▸ **OBJECTIVE**: Format the rows in the stretch from the line containing "Task: Select the 终端 tab" through the line containing "tap(1250, 205)" as a two-column CSV with the header instruction,coordinates. Give one CSV line per row, with its text and its answer each in a single quoted field and any line breaks replaced by spaces.

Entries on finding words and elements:

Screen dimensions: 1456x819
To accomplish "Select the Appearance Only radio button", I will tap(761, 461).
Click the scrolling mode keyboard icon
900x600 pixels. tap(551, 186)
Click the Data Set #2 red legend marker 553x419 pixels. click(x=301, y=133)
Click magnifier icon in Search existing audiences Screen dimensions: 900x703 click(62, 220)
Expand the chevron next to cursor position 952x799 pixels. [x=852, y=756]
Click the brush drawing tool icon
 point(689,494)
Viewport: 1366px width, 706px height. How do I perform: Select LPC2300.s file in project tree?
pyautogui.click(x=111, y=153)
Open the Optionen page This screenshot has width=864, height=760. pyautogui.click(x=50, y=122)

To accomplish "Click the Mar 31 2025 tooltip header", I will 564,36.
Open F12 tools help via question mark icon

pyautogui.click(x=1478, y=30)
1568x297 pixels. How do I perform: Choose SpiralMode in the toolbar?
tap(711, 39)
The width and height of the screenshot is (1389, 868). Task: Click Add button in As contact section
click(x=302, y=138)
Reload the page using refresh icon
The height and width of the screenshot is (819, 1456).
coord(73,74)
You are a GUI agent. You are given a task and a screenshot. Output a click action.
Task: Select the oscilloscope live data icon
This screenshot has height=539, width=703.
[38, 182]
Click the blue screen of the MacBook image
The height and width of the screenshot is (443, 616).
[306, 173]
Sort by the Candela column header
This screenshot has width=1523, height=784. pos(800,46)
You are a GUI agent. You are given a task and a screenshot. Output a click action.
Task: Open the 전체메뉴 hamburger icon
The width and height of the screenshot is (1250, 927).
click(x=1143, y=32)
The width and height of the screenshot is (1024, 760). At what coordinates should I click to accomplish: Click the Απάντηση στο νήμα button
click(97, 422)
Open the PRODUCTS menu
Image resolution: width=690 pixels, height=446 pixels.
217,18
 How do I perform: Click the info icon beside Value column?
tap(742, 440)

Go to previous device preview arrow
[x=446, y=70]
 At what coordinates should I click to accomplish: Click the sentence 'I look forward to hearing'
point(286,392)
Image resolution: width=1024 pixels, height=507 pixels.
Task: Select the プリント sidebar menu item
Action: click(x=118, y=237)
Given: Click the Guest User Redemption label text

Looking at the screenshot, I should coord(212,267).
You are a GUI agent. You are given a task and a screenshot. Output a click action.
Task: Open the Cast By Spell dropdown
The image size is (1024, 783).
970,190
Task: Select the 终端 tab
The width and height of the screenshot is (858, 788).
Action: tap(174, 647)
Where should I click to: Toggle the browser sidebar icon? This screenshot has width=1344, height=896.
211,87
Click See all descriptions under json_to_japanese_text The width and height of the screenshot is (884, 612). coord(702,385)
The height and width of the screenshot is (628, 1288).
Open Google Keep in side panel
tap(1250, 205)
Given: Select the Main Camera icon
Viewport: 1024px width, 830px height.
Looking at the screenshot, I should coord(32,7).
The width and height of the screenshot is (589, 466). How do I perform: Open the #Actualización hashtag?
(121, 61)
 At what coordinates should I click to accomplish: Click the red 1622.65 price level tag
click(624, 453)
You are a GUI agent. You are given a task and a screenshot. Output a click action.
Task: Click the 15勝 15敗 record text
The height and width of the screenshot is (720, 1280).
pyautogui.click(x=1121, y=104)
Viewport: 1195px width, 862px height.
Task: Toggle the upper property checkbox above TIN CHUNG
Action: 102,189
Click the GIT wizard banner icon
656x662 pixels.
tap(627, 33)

▸ **ANSWER TO THE PROBLEM**:
instruction,coordinates
"Task: Select the 终端 tab The width and height of the screenshot is (858, 788).","Action: tap(174, 647)"
"Where should I click to: Toggle the browser sidebar icon? This screenshot has width=1344, height=896.","211,87"
"Click See all descriptions under json_to_japanese_text The width and height of the screenshot is (884, 612).","coord(702,385)"
"The height and width of the screenshot is (628, 1288). Open Google Keep in side panel","tap(1250, 205)"